De allí que el padre de la revolución soviética considere como "mil veces más fácil vencer a la gran burguesía centralizada que vencer a millones y millones de pequeños propietarios, los cuales, con su labor corruptora, invisible, inaprehensible, cotidiana, producen los mismos resultados que necesita la burguesía, que determinan la restauración de ésta". Entonces, no es el capitalismo, sino el socialismo, el que liquida la pequeña propiedad.
Dictadura, partido y violencia
La estrategia para llevar a cabo estos objetivos no es otra sino el establecimiento de la dictadura del proletariado que implica la toma del poder por parte de los proletarios, encarnados en él por la vanguardia del partido y el jefe del proceso para "destruir la máquina del Estado burgués. Lenin asienta que se trata de "la lucha de clases del proletariado que ha triunfado y tomado en sus manos el poder político contra la burguesía, que ha sido vencida, pero que no ha sido aniquilada, que no ha desaparecido, que no ha dejado de oponer resistencia; contra la burguesía cuya resistencia se ha intensificado". Así, la dictadura del proletariado se convierte en una suerte de transición, la única posible, para pasar del capitalismo al comunismo. Una meta que sigue siendo una utopía.

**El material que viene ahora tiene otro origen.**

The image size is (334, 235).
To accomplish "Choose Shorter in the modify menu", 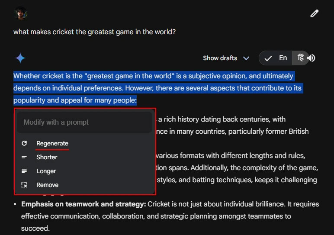I will click(x=47, y=157).
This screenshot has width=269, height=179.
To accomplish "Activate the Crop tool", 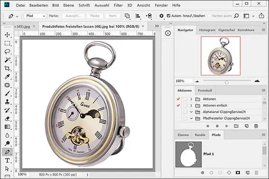I will pos(7,69).
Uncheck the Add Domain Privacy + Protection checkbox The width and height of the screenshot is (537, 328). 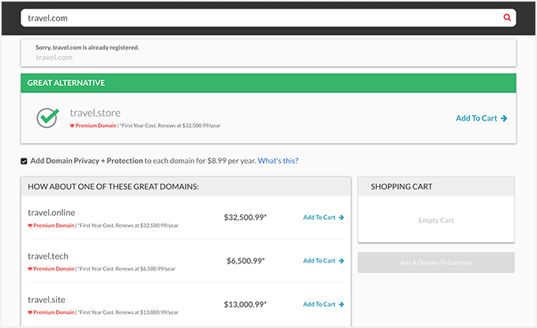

La herramienta, el instrumento que hará posible esa labor de demolición resulta predecible: "Sin un partido férreo y templado en la lucha, sin un partido que goce de la confianza de todo lo que haya de honrado dentro de la clase, sin un partido que sepa pulsar el estado de ánimo de las masas e influir sobre él, es imposible llevar a cabo con éxito esta lucha.Quien debilita, por poco que sea, la disciplina férrea del partido del proletariado (sobre todo en la época de su dictadura) ayuda de hecho a la burguesía contra el proletariado". Muy atentos, entonces, los gobernadores Didalco Bolívar y Ramón Martínez.
El cómo operar esa transformación es algo que el neoleninismo chavista ha hecho, hasta ahora, violando la norma establecida por Vladímir Ilich: "La sustitución del Estado burgués por el Estado proletario es imposible sin una revolución violenta. Imaginarse el socialismo como algo que los señores socialistas nos presentarán en bandeja, con un vestidito de confección, no es permisible: eso no sucederá. En la Historia ni un solo problema de la lucha de clases ha sido resuelto de otro modo que por la violencia".
Nunca pudo Lenin comprobar en toda su magnitud esta sentencia, que se hizo profecía, en su propio país, con las cincuenta millones de muertes que su sucesor, el hijo del zapatero de Gori, Iosif Stalin, cobraría a los soviéticos como pago por la consolidación del bolchevismo.
Venezuela, por ahora, no es la China de Mao, ni la Cuba de Fidel, la Camboya de Pol Pot o la Corea de Kim Il Sung y el proceso, atípico en su origen democrático, aunque precedido de un golpe de Estado, no ha sido lo sangriento que exige Lenin.
Nadie sabe si será posible que en esta fase de aceleración y profundización revolucionaria, iniciada por Chávez, a expensas de su triunfo electoral, dirigido a la confiscación total del poder y al avasallamiento de todos los factores que se le oponen, transcurra en paz y sin la condición leninista de la violencia necesaria. Si así ocurriera, la Historia sabrá tomar nota de la equivocación del padrecito Vladímir Ilich Uliánov.